1 Introduction

Kernel algorithms have been successfully applied to various machine learning applications. Compared to other machine learning approaches, kernel algorithms have a strong theoretical foundation and become a popular tool because of their guaranteed convergence and good generalization capacity. Support Vector Machine [3], Kernal Principal Component Analysis [16], Kernel Ridge Regression [14] etc. are examples of kernel algorithms.

Kernel methods represent the solution f of the learning problem in the form

$$\begin{aligned} f(x)=\sum _{i=1}^{N}\alpha _{i}k(x, x_i)\end{aligned}$$
(1)

where \(x_i \in \mathbb {R}^n, i= 1, \dots N,\) are the given inputs, k is the reproducing kernel corresponding to the reproducing kernel Hilbert space in which f lies and \(\alpha _i \in \mathbb {R}, i = 1,2,\dots N\).

The performance of a kernel algorithm depends on the selection of reproducing kernel. The selection of suitable kernel can be automated using multiple kernel learning (MKL) algorithms, that is, these algorithms select the most suitable reproducing kernel from a pool of kernels by itself. Many formulations of MKL are proposed for learning the kernels which are extensively surveyed in [12].

Generally, in multiple kernel learning algorithms, the reproducing kernel is defined as a linear combination of a set of kernels. Using this concept, (1) can be written as

$$\begin{aligned} f(x) = \sum _{i=1}^N \alpha _i \sum _{l=1}^P d_l k_l(x_i, x), d_l \ge 0 \end{aligned}$$
(2)

where \(k_l\) are the reproducing kernels under consideration. The parameters in (2) can be optimized either by using two-step optimization [15] or one-step optimization [11]. In one-step method, all the parameters are updated in each iteration of optimization algorithm. In two step method, the learning parameters (\(\alpha _i\)) are optimized in first step by fixing kernel weights and kernel weights (\(d_l\)) are updated in next step (fixing learning parameters) and this process continues until convergence. One step method mostly uses an alignment measure [5] which is defined between the kernels. [7, 9, 19] are extensions of one step optimization technique in which the objective is to minimize the alignment between ideal kernel and combination of kernels by applying techniques like semi-definite programming, advanced gradient based methods etc. The works, [6, 18] use two stage optimization technique for solving the MKL. The faster optimization of parameters for adapting to large scale data set is detailed in [2, 17]. The non linear combination of kernels have been used in [4].
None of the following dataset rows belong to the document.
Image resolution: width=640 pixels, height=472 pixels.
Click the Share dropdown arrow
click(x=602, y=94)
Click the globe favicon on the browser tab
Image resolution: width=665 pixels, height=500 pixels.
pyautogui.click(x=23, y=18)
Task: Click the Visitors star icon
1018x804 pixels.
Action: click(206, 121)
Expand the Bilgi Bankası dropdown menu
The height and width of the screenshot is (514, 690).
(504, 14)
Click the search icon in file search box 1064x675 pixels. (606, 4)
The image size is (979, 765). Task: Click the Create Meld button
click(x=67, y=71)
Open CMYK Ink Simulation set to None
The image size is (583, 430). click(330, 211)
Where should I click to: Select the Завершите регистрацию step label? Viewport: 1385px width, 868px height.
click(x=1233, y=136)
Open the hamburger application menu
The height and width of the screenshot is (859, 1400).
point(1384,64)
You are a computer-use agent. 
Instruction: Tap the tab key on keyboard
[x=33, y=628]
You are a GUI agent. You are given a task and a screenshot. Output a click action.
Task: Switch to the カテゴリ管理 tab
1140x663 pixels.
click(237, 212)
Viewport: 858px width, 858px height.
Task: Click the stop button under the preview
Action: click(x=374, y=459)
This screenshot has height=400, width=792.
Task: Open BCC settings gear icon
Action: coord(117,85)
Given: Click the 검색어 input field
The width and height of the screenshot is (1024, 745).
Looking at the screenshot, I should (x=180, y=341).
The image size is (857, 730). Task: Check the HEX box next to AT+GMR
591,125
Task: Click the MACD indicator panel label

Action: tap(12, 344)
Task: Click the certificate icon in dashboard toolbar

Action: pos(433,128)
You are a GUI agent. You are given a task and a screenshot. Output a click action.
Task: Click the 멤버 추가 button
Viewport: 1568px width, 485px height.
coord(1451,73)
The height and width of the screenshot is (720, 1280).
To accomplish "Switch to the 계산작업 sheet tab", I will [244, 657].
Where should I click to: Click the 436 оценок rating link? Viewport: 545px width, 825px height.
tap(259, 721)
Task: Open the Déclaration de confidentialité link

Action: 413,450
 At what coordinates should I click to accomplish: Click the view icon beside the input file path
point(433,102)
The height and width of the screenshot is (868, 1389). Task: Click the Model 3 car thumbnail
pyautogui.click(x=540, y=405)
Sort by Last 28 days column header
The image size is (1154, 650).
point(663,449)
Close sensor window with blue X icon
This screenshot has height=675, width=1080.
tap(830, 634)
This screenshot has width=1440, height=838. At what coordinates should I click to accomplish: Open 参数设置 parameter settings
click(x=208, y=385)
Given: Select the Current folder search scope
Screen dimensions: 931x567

[10] used binary classification approach for finding the optimal kernel associated with binary classification problems. That is in this approach the optimal kernel is a function \(f^* : \mathcal {X}^* \subset \mathbbm {R}^P \rightarrow \mathbbm {R}\) such that

$$\begin{aligned} f^*(z) = d^T z \end{aligned}$$
(3)

where \(\mathcal {X}^* = Range(k_1(., .)) \times Range(k_2(., .)) \times ... \times Range(k_P(., .))\) and \(d = \{d_1,d_2, \dots d_P\}^T \in \mathbb {R}^P\) is as given in (2). From (3) it is clear that \(f^*\) is a hyperplane defined on \(\mathcal {X}^*\). Using this approach (2) is represented as

$$\begin{aligned} f(x) = \sum _{i=1}^N \alpha _i f^*(\tilde{K}(x,x_i)) \end{aligned}$$
(4)

where \(\tilde{K}(x,x_i)=[k_1(x,x_i) \;\;k_2(x,x_i) \;\;... \;\;k_p(x,x_i)]^T.\)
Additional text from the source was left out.